- [SELECTED PASSAGE]

For me, this past week has been absolutely consumed by getting the kids ready to head back to school: standing in line at Staples, braving the crowds at the malls, and navigating my way through the grocery store in an attempt to stock up on lunch supplies. This is a big year for my kids—and for me and my husband. Our daughter is entering her final year of elementary school, and our son is starting 1st grade. I’ve been waiting for this day since the beginning of August—you may remember from the post “The Long, Lazy Days of Summer”—and now it has finally arrived.
The early morning was filled with the excitement of putting on never-before-worn clothing, double-checking that backpacks contained all of the shiny new school supplies, and impatiently waiting for the time when we would finally leave for the unknown adventure that is school—for a 1st grader, that is. In other words, it was just shy of total chaos.
As I was walking my kids up to their school, I was suddenly struck by two overwhelming emotions. For my son, I felt utter joy that he was finally going to attend a full day of public school. No more daycare, before-care, after-care, or any other kind of “care” that requires us to make a monthly payment. For the last ten consecutive years, we have been paying someone else to watch our children so that we could go to work. Not anymore! If you could have seen me waving good-bye to him for the last time, you would have seen a smile on my lips, and a happy dance in my eyes—I think I may have even skipped a little on the way back to my car.

(Items drawn from a dataset)
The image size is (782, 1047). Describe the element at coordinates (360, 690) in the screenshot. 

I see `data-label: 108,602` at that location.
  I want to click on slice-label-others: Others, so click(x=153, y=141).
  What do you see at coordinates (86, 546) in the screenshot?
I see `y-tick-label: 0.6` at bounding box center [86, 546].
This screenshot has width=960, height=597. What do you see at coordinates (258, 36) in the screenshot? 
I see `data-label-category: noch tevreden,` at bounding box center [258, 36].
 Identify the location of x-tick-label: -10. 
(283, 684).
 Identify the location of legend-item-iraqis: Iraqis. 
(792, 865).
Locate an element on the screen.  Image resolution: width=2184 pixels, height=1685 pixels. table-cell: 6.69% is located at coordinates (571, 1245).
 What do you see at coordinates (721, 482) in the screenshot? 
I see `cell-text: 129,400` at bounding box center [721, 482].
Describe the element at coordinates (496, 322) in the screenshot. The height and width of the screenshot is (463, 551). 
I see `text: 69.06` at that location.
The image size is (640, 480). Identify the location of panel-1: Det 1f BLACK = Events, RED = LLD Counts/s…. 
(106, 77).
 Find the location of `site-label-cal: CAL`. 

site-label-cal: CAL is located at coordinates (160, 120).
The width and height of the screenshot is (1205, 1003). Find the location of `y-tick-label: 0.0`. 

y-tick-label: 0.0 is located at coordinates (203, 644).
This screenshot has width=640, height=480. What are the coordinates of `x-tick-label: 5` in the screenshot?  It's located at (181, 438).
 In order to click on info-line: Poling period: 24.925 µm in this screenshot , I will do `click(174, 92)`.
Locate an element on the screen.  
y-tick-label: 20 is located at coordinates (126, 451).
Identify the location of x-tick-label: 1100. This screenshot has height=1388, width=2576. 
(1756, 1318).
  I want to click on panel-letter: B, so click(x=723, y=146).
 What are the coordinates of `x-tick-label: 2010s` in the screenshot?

- [WHAT YOU HAVE TO DO]
Please retype the part of the back-to-school post starting at "As I was walking" and ending at "back to my car.". The items are separate material and have no connection to the post.

- [SOLUTION]
As I was walking my kids up to their school, I was suddenly struck by two overwhelming emotions. For my son, I felt utter joy that he was finally going to attend a full day of public school. No more daycare, before-care, after-care, or any other kind of “care” that requires us to make a monthly payment. For the last ten consecutive years, we have been paying someone else to watch our children so that we could go to work. Not anymore! If you could have seen me waving good-bye to him for the last time, you would have seen a smile on my lips, and a happy dance in my eyes—I think I may have even skipped a little on the way back to my car.